It is a common practice for developments concerning most economic variables to be analyzed containing some missing data. Very often, however, using only the available data and ignoring the problem of missing data, frequently leads to erroneous results with respect to the time dependence in various economic variables. Similar effects should also be expected in the case of the application of various tests based on the available data each time.
Given the above, it is the aim of this short paper to study the effects of missing data in testing simultaneity in structural econometric models. More specifically, we report the results of a Monte Carlo experiment, which examines the effects of missing data on the power of the Hausman (1978) test for simultaneity. On the basis of these Monte Carlo results it appears that as the number of missing data increases, the probability of accepting the null hypothesis of simultaneity using the Hausman test is decreased, especially in small samples of data. As the number of the available data increases, the problem is getting less problematic and after a certain level of available data it disappears.
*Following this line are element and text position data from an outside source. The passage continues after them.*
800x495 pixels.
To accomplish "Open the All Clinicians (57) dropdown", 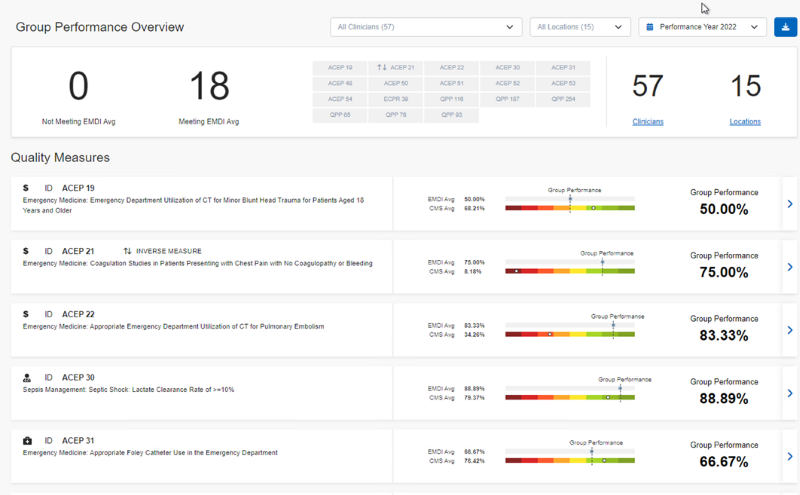I will pyautogui.click(x=426, y=27).

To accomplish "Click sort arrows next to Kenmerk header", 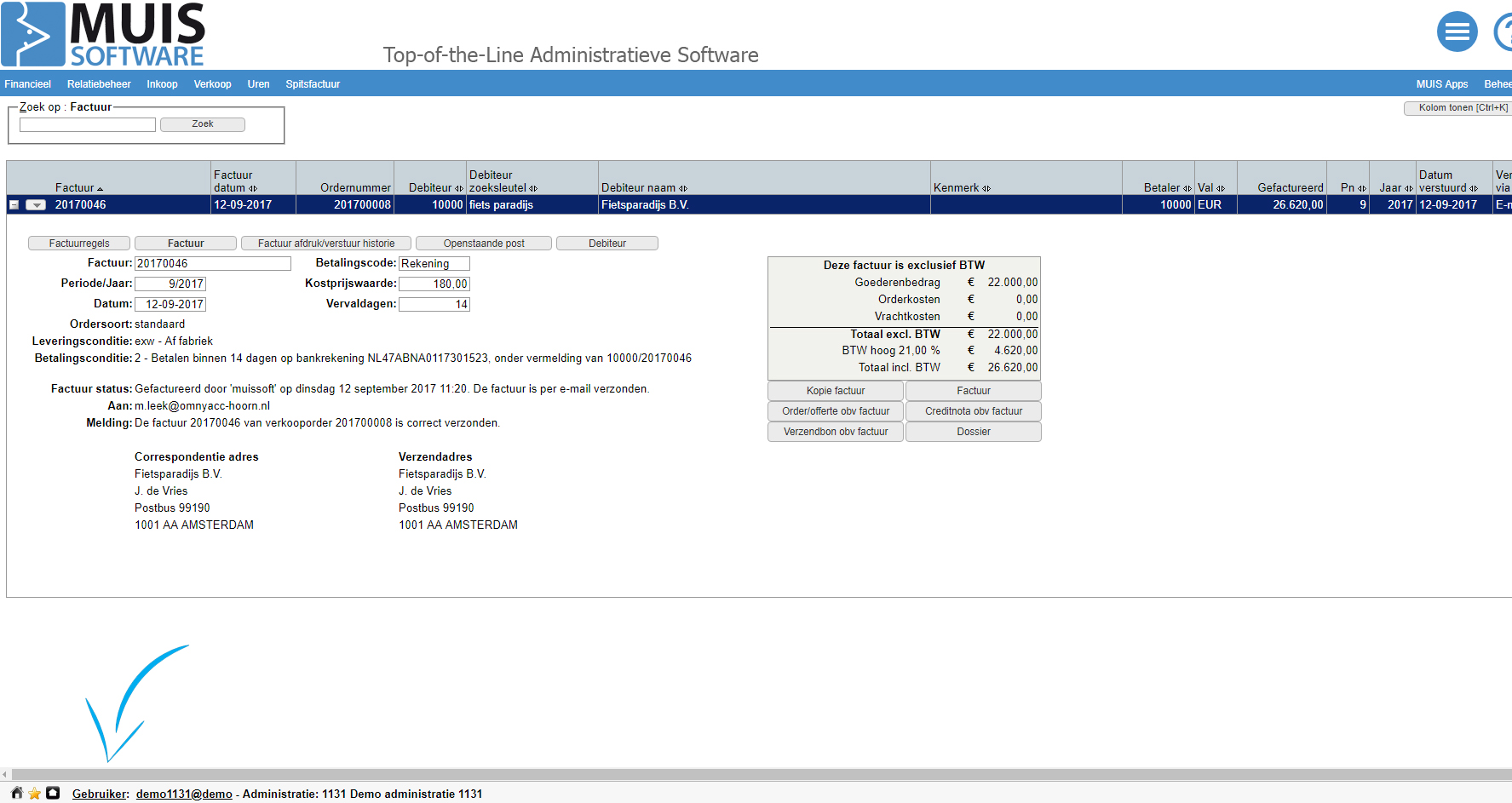I will point(986,188).
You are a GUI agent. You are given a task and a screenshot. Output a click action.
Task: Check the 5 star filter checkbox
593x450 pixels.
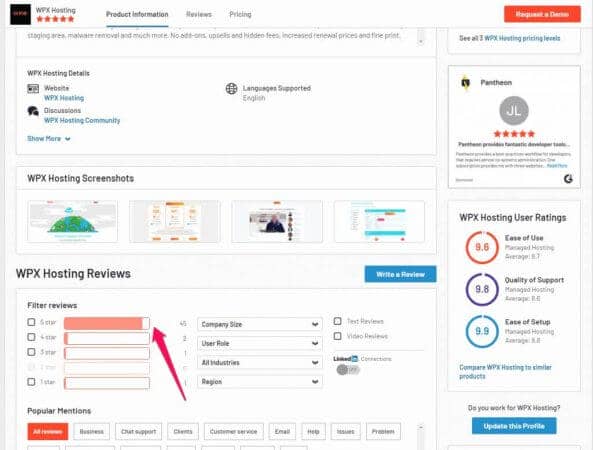(31, 322)
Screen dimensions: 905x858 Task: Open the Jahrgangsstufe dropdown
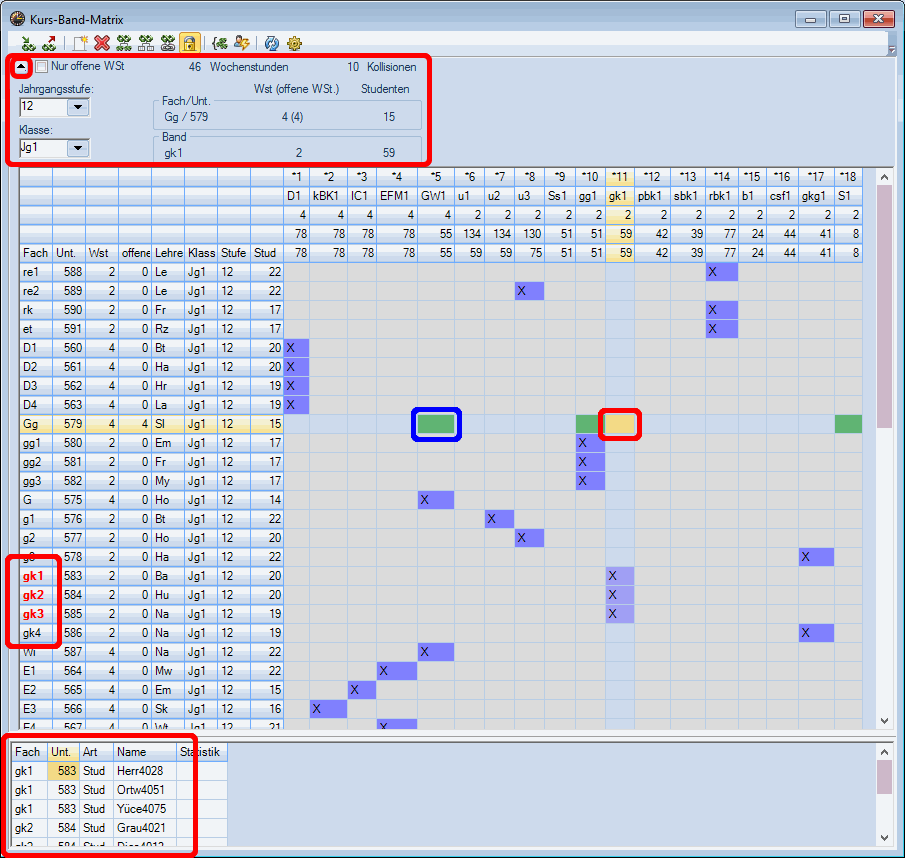pos(79,106)
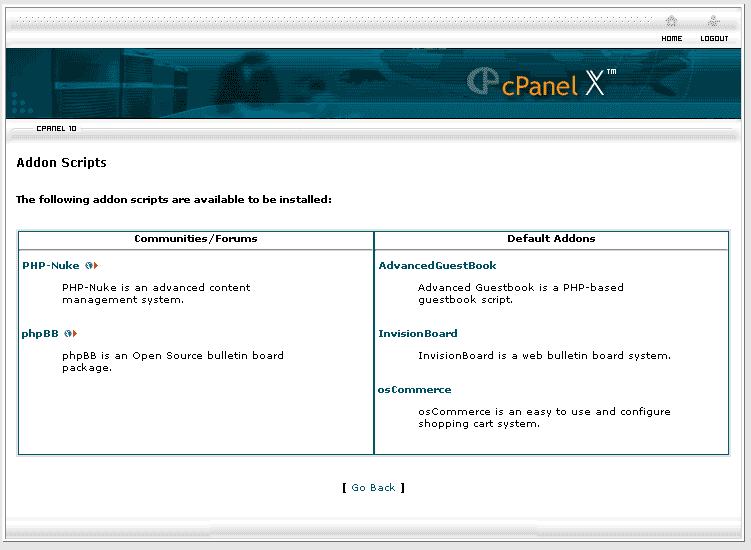Click the InvisionBoard bulletin board description

(x=544, y=356)
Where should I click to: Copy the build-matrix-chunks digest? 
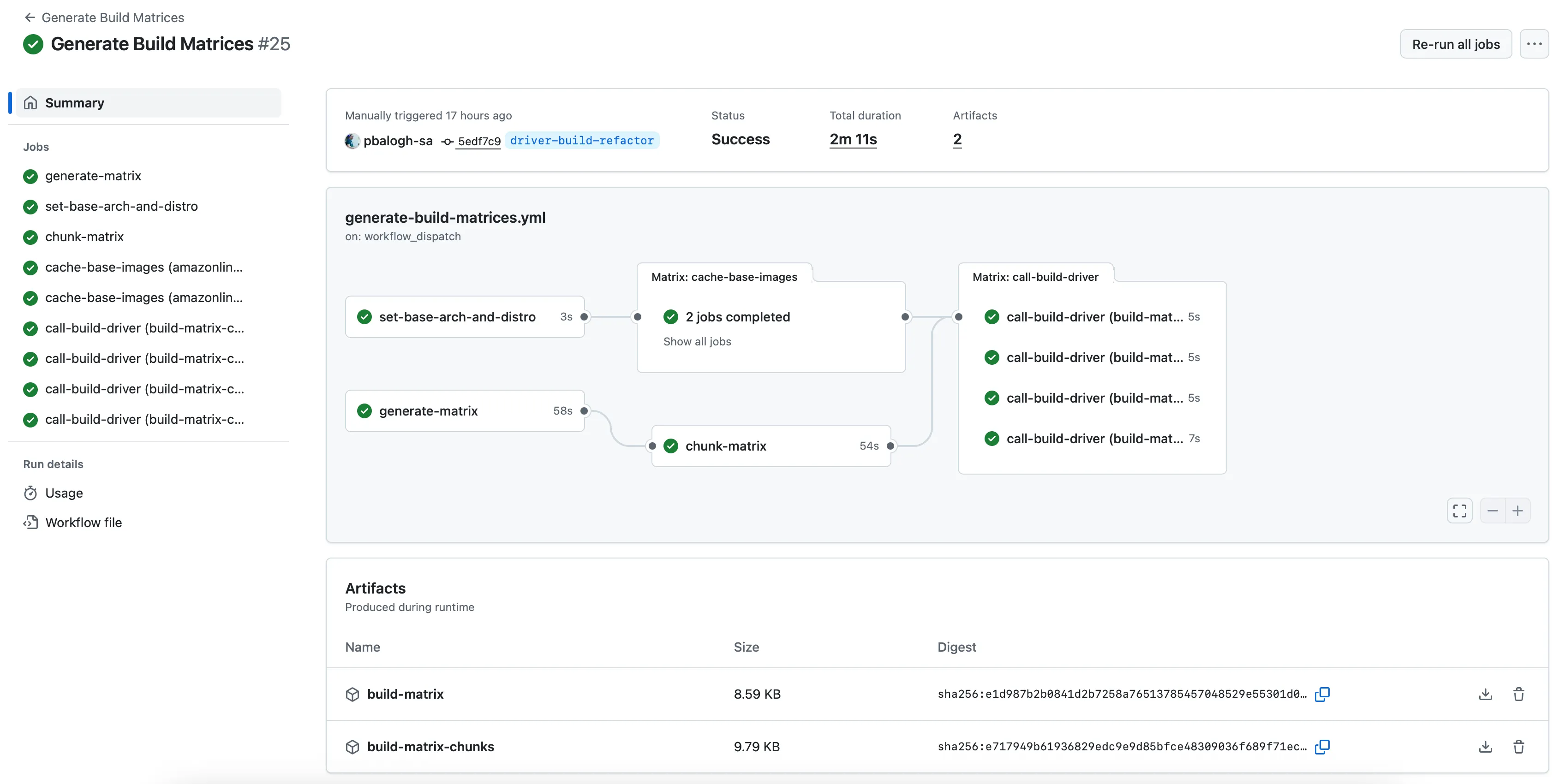1322,746
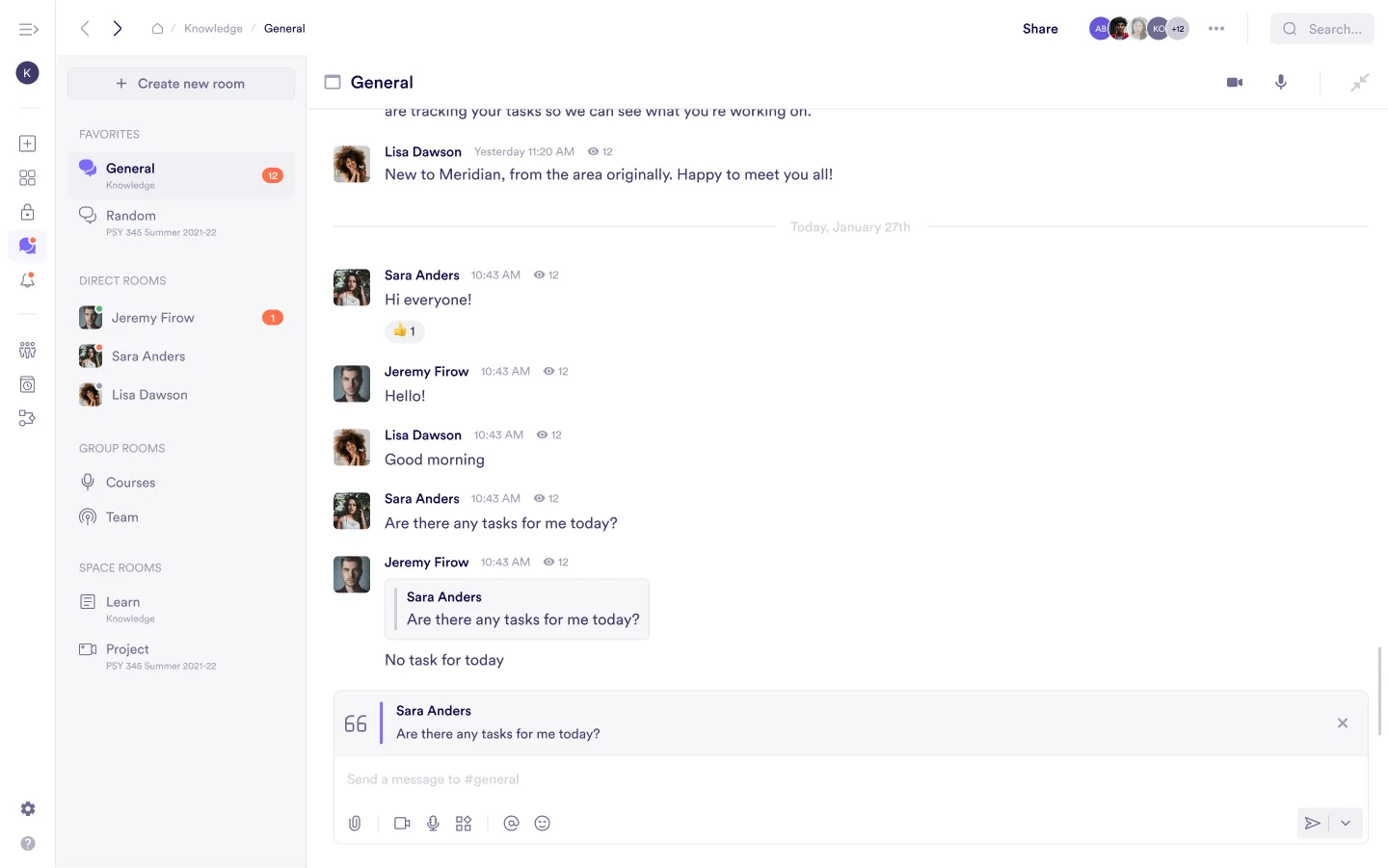Click the microphone icon in room header
Viewport: 1388px width, 868px height.
tap(1281, 83)
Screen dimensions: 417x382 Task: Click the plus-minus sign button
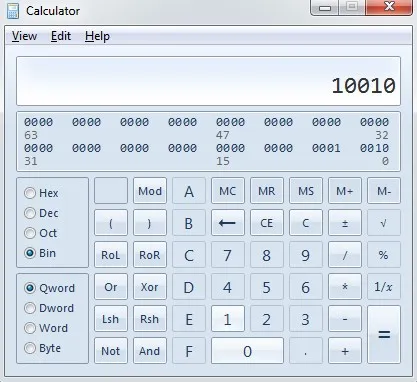[x=345, y=223]
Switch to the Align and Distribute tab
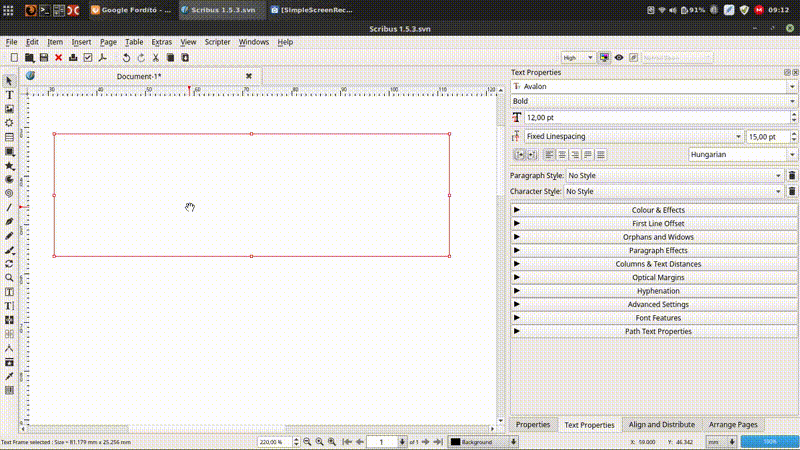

To overcome this problem we use a Full Information Maximum Likelihood missing data approach (Sargan and Drettakis, 1974) to ‘estimate’ the missing data and then use them for testing for simultaneity. According to our Monte Carlo result, the probability of accepting the null hypothesis of simultaneity increases significantly when we use simultaneously the available data and the estimated (retrieved) data for testing for simultaneity, especially in a small sample. The power of the test is more effective as compared to applying the Hausman test in the case where the missing data would have been ignored.
Finally the effects of missing data on the power of the Hausman 1978 simultaneity test disappear as the number of the total observations increases, independently of whether we ignore the missing data or we use the suggested missing observations technique to retrieve them.